I was eleven years old when my father left. I cried and cried, waiting for daddy to come home. My brother told me that daddy was never coming home, that love is a joke and only the stupid believe in it. I remember my grandmother’s locket swinging around Mommy’s neck as she fell after Daddy hit her, and the chain breaking as he pulled her close enough to smell the alcohol on his breath, screaming that she was the biggest mistake of his life. Mommy picked up the locket and told him to leave if he wanted to, but know that if he did, he better not ever come crawling back. I can still see the imprint of the flowers on her palm from how hard she was clutching the locket when she finally let go of it three hours later. She never got the chance to wear the locket again after that. We went to the doctor to get her nose set and the doctor saw something on the scans, we should do some more tests. The locket got put in her jewelry box and stayed there through the two rounds chemo. I almost buried it with her. Almost.

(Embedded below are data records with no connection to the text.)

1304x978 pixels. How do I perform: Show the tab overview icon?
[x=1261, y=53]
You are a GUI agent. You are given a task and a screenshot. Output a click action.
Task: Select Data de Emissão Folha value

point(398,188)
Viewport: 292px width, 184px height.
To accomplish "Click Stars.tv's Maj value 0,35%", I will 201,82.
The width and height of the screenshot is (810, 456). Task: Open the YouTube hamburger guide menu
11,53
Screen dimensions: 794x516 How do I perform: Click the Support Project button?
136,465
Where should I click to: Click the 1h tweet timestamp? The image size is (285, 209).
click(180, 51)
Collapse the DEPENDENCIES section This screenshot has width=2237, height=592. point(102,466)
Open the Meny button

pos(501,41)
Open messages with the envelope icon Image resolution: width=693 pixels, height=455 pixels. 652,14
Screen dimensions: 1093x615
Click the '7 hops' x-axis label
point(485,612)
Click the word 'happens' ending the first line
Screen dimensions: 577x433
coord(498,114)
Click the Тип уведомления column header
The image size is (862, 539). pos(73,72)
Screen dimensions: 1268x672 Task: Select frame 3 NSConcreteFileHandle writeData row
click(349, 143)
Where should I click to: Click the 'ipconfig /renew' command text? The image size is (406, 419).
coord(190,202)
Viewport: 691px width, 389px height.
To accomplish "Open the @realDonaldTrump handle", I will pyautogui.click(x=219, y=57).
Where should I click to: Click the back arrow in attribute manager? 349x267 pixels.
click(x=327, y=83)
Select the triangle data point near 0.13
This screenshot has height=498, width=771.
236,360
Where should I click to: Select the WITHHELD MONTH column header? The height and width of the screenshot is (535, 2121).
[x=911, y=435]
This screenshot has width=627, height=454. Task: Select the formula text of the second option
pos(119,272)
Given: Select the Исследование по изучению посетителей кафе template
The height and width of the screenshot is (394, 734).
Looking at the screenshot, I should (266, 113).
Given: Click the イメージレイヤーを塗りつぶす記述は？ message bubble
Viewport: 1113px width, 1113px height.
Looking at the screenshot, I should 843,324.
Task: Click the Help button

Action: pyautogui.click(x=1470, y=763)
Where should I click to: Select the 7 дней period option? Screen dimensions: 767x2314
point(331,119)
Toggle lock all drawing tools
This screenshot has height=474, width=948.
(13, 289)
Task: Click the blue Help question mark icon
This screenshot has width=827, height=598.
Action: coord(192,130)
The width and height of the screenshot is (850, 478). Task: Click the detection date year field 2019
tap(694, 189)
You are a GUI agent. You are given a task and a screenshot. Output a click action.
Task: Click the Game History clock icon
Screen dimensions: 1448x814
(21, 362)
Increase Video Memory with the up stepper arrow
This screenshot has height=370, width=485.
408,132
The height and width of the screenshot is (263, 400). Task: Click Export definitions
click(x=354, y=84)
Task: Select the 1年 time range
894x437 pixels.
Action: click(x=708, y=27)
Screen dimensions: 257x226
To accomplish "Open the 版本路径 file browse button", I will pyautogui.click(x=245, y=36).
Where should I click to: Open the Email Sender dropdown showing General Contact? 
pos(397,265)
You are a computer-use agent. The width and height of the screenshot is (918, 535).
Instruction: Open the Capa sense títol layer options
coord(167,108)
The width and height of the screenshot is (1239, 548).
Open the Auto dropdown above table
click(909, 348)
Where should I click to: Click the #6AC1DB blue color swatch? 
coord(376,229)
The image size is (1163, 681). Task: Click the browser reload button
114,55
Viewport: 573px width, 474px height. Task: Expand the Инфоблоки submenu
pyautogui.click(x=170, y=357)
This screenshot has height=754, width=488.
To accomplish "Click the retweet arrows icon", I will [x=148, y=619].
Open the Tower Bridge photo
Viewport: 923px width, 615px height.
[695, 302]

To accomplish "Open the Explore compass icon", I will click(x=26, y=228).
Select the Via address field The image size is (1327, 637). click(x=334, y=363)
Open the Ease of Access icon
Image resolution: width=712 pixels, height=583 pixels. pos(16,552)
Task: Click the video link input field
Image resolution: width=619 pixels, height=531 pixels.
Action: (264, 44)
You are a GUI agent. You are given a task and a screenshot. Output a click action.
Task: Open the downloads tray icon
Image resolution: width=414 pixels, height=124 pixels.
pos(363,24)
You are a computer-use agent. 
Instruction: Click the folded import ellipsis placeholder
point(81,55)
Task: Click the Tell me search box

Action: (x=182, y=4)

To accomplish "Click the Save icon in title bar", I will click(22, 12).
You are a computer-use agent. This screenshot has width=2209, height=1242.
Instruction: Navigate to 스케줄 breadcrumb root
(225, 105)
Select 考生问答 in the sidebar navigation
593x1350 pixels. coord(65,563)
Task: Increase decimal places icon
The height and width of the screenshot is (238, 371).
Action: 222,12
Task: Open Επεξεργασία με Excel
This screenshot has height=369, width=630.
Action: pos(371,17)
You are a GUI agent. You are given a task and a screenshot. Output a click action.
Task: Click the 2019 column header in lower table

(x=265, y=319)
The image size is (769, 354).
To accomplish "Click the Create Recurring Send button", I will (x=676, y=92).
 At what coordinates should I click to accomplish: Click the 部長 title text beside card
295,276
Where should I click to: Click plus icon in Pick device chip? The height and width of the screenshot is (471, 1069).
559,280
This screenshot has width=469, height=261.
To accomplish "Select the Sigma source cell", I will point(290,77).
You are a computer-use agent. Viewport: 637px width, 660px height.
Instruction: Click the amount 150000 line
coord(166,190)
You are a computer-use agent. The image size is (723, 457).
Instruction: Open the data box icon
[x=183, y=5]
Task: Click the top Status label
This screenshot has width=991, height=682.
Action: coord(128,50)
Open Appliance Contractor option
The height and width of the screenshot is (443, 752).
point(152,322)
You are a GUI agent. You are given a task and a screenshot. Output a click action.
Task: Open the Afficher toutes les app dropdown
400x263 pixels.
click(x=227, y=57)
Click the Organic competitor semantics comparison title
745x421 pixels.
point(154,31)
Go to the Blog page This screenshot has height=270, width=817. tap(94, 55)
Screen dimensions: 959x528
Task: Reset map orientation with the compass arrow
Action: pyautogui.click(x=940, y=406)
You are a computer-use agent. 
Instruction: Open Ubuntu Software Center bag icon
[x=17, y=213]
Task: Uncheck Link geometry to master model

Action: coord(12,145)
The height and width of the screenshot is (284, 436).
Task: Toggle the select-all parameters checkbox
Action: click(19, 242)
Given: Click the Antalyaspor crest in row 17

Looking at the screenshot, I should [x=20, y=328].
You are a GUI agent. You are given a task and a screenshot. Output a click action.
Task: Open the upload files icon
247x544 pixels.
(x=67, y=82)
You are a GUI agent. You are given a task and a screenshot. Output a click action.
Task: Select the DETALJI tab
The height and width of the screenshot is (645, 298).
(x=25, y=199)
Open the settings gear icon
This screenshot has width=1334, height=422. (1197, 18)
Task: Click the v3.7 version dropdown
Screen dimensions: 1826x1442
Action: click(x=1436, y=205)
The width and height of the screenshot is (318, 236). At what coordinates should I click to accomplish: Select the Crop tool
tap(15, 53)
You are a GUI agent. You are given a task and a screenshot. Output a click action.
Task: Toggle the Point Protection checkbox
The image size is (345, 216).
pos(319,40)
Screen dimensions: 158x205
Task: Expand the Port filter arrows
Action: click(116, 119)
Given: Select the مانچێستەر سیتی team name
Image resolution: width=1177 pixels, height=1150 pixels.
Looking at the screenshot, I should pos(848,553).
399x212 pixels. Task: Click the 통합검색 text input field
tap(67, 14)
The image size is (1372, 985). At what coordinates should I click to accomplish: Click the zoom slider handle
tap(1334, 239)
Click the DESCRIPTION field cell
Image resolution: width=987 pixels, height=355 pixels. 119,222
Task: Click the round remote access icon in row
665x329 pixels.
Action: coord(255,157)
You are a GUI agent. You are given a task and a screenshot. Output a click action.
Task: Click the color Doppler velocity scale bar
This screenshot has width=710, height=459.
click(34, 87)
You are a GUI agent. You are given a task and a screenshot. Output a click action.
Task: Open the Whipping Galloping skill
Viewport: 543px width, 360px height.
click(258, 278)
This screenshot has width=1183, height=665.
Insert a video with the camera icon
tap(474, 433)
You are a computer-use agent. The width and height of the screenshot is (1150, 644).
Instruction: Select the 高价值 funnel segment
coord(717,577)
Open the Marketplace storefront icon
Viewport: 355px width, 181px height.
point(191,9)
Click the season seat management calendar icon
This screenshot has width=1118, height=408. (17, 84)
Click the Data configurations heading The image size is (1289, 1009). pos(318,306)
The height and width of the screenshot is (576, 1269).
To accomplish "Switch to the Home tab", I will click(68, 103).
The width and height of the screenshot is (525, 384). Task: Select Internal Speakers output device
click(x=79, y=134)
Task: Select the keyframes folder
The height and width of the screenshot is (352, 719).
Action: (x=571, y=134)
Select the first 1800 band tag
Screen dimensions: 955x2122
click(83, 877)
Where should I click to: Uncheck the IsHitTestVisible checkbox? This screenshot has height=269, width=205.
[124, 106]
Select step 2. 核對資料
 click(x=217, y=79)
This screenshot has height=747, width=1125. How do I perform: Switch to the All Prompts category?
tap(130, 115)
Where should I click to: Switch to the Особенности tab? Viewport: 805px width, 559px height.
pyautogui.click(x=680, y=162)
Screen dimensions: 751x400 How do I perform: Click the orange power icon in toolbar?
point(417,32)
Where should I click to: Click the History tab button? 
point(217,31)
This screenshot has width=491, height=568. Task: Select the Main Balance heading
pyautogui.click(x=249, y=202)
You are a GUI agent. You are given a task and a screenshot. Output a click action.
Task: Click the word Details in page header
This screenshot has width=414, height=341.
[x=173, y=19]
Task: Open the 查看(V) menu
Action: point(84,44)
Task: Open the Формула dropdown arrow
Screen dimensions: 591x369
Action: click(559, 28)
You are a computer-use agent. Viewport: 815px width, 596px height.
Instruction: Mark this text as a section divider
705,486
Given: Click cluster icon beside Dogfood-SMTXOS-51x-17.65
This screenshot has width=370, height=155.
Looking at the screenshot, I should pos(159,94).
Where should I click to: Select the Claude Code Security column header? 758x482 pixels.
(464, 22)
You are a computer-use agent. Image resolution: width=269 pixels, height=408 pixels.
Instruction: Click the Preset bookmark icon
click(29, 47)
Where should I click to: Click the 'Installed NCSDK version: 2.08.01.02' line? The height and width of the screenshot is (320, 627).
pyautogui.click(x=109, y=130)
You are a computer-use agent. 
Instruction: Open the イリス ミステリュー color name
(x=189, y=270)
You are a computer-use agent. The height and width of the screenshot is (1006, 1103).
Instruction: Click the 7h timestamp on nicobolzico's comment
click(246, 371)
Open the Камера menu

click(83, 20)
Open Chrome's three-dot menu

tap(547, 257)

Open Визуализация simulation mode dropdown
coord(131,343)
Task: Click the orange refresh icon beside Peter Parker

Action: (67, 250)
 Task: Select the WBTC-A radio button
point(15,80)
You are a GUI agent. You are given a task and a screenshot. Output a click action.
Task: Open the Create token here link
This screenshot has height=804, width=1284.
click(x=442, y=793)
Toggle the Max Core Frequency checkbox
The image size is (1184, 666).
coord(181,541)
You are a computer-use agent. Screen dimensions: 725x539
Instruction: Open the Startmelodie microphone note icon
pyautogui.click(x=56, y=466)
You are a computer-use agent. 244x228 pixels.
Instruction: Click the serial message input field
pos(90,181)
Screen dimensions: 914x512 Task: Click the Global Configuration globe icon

I am twenty six years old, gazing at this locket hanging from my own neck, the history of it weighing me down. I carry these women with me now, and forever more. My grandmother never got her happily ever after because by the time she left my grandfather she had a daughter to think of, and my mother’s life was cut short before she got a happy ending. When I walk down this aisle, I will be bringing them with me. I will share this with them for all they gave me. I release the locket, sure in my decision to trust in love and myself. One more deep breath, and as the wedding march begins I can almost feel them with me as I walk to meet my prince, not a dragon in sight.

 

Bio: My name is Sydney Sheldrick. I am a middle child of five, all brothers, from the middle of America. I am currently studying American Literature at the University of Nebraska at Omaha. My hobbies include reading, movies, and spending time with my pug, Peanut.